GIVEN INSTRUCTION: Reproduce every one of the following entries word for word, without changing any character.

Stored items from a collection:

▽

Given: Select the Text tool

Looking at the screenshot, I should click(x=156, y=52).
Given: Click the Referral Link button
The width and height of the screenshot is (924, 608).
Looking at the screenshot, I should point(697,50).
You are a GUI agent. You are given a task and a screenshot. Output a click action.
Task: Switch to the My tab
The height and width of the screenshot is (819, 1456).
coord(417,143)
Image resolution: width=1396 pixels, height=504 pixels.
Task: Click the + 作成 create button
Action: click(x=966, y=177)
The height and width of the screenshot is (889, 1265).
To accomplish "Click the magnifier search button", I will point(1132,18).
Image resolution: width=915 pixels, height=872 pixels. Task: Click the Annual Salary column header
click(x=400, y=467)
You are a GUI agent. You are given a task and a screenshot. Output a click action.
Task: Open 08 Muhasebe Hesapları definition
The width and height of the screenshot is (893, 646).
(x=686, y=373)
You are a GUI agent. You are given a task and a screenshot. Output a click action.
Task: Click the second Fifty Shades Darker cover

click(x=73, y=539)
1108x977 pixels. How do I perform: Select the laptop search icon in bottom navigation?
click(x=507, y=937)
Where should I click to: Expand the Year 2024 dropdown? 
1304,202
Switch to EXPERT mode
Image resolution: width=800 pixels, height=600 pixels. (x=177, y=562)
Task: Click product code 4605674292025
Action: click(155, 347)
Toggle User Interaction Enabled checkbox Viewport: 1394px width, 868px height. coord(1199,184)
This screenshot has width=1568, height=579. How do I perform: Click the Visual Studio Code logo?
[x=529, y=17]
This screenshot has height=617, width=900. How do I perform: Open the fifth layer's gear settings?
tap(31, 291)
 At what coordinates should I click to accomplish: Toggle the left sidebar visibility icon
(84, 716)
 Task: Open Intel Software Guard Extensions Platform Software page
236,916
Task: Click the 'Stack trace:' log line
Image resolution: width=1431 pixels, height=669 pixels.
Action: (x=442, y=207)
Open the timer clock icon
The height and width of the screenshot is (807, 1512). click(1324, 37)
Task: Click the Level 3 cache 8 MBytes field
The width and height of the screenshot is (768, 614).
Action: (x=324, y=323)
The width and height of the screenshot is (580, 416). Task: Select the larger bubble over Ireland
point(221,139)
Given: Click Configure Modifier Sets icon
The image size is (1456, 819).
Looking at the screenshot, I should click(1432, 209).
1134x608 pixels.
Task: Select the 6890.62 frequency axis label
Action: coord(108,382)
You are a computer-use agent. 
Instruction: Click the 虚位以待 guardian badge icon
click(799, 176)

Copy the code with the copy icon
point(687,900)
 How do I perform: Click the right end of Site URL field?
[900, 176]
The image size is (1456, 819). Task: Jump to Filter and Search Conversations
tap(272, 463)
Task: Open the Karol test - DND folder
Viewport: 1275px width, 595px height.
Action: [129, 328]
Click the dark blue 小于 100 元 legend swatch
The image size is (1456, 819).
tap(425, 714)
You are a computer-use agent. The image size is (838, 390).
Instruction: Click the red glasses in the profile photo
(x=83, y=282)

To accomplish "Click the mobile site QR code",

△

REPLY:
Given: Select the Text tool

Looking at the screenshot, I should click(x=156, y=52).
Given: Click the Referral Link button
The width and height of the screenshot is (924, 608).
Looking at the screenshot, I should point(697,50).
You are a GUI agent. You are given a task and a screenshot. Output a click action.
Task: Switch to the My tab
The height and width of the screenshot is (819, 1456).
coord(417,143)
Image resolution: width=1396 pixels, height=504 pixels.
Task: Click the + 作成 create button
Action: click(x=966, y=177)
The height and width of the screenshot is (889, 1265).
To accomplish "Click the magnifier search button", I will point(1132,18).
Image resolution: width=915 pixels, height=872 pixels. Task: Click the Annual Salary column header
click(x=400, y=467)
You are a GUI agent. You are given a task and a screenshot. Output a click action.
Task: Open 08 Muhasebe Hesapları definition
The width and height of the screenshot is (893, 646).
(x=686, y=373)
You are a GUI agent. You are given a task and a screenshot. Output a click action.
Task: Click the second Fifty Shades Darker cover

click(x=73, y=539)
1108x977 pixels. How do I perform: Select the laptop search icon in bottom navigation?
click(x=507, y=937)
Where should I click to: Expand the Year 2024 dropdown? 
1304,202
Switch to EXPERT mode
Image resolution: width=800 pixels, height=600 pixels. (x=177, y=562)
Task: Click product code 4605674292025
Action: click(155, 347)
Toggle User Interaction Enabled checkbox Viewport: 1394px width, 868px height. coord(1199,184)
This screenshot has width=1568, height=579. How do I perform: Click the Visual Studio Code logo?
[x=529, y=17]
This screenshot has height=617, width=900. How do I perform: Open the fifth layer's gear settings?
tap(31, 291)
 At what coordinates should I click to accomplish: Toggle the left sidebar visibility icon
(84, 716)
 Task: Open Intel Software Guard Extensions Platform Software page
236,916
Task: Click the 'Stack trace:' log line
Image resolution: width=1431 pixels, height=669 pixels.
Action: (x=442, y=207)
Open the timer clock icon
The height and width of the screenshot is (807, 1512). click(1324, 37)
Task: Click the Level 3 cache 8 MBytes field
The width and height of the screenshot is (768, 614).
Action: (x=324, y=323)
The width and height of the screenshot is (580, 416). Task: Select the larger bubble over Ireland
point(221,139)
Given: Click Configure Modifier Sets icon
The image size is (1456, 819).
Looking at the screenshot, I should click(1432, 209).
1134x608 pixels.
Task: Select the 6890.62 frequency axis label
Action: coord(108,382)
You are a computer-use agent. 
Instruction: Click the 虚位以待 guardian badge icon
click(799, 176)

Copy the code with the copy icon
point(687,900)
 How do I perform: Click the right end of Site URL field?
[900, 176]
The image size is (1456, 819). Task: Jump to Filter and Search Conversations
tap(272, 463)
Task: Open the Karol test - DND folder
Viewport: 1275px width, 595px height.
Action: [129, 328]
Click the dark blue 小于 100 元 legend swatch
The image size is (1456, 819).
tap(425, 714)
You are a computer-use agent. The image size is (838, 390).
Instruction: Click the red glasses in the profile photo
(x=83, y=282)

To accomplish "Click the mobile site QR code",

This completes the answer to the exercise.